Among GI malignancies evaluated, classified BRAF alterations were most frequently observed in CCA, which also had the highest rate of V600E/class I alterations. While differences in rwOS among BRAF mutation classes were not statistically significant, a numerical trend towards superior rwOS was noted among those with class III mutations, which is consistent with previously observed positive prognostic value of class III mutations in colorectal cancer; notably low numbers of patients with this type of mutation in CCA does limit analysis to some extent.28 Outcomes of those with class I and class II mutations were similar, which is not unexpected considering observations of similar behavior between these 2 mutational classes in patients with CRC.8 Other studies evaluating the prognostic implications of BRAF alterations in CCA are limited, and this requires further evaluation.

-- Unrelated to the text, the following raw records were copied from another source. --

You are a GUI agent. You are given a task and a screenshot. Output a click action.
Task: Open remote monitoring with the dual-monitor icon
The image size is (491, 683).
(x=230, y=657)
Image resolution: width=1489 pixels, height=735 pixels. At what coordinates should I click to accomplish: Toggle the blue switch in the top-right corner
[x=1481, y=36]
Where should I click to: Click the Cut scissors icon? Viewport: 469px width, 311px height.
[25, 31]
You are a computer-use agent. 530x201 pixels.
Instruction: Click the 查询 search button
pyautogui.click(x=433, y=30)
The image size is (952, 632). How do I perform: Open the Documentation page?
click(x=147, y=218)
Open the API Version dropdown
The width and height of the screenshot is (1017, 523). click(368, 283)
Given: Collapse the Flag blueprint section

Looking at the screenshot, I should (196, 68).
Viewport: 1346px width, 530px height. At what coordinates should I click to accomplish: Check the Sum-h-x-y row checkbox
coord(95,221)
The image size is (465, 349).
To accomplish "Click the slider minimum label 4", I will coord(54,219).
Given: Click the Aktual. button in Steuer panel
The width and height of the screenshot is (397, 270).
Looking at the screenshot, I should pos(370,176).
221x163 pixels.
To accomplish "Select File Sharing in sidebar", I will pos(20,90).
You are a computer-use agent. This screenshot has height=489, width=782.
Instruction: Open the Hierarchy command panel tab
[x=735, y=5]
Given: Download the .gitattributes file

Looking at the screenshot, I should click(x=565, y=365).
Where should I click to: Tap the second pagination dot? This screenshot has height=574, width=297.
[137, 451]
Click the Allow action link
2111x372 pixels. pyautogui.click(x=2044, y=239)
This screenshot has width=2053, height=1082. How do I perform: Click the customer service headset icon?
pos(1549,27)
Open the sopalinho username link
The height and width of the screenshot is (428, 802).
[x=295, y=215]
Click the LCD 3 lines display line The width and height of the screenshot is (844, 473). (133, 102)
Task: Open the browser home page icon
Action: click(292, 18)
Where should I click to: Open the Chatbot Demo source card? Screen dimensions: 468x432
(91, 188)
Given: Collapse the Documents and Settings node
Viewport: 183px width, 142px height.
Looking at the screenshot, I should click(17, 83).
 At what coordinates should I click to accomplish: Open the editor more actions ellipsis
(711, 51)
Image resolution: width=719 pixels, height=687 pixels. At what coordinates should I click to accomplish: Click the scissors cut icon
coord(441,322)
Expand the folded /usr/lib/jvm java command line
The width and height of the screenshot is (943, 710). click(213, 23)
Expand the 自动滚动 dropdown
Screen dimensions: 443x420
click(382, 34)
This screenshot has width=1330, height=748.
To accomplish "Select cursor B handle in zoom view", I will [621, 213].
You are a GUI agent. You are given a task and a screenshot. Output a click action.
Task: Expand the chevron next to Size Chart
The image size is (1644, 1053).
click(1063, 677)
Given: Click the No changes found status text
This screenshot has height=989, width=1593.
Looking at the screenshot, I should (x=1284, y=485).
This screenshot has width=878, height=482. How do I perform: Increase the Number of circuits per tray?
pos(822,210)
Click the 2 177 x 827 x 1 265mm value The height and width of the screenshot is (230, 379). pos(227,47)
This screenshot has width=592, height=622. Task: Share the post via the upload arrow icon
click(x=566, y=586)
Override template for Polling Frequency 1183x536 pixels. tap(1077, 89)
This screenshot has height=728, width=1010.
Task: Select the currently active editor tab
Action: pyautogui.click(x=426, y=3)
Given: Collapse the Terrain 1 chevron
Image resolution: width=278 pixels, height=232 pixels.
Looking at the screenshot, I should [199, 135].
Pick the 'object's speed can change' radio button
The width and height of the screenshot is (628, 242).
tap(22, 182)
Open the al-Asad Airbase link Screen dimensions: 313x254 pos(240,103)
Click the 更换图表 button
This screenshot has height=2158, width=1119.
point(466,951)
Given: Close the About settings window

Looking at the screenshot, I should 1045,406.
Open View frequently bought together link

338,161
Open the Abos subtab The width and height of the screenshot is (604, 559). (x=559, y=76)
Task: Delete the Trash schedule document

BRAF mutations were found in 2.3% of patients with PDAC, which is consistent with prior reports noting an incidence of 2-4% in those with advanced disease.29 In the present study, those with class II mutations appeared to have the shortest rwOS, although conclusions are challenging due to the high rates of censorship in this cohort. Notably, of 33 patients with a BRAFV600E mutation, only one received BRAF-targeted therapy. Considering the poor prognosis with PDAC and the lack of therapeutic options, this does demonstrate an unmet need.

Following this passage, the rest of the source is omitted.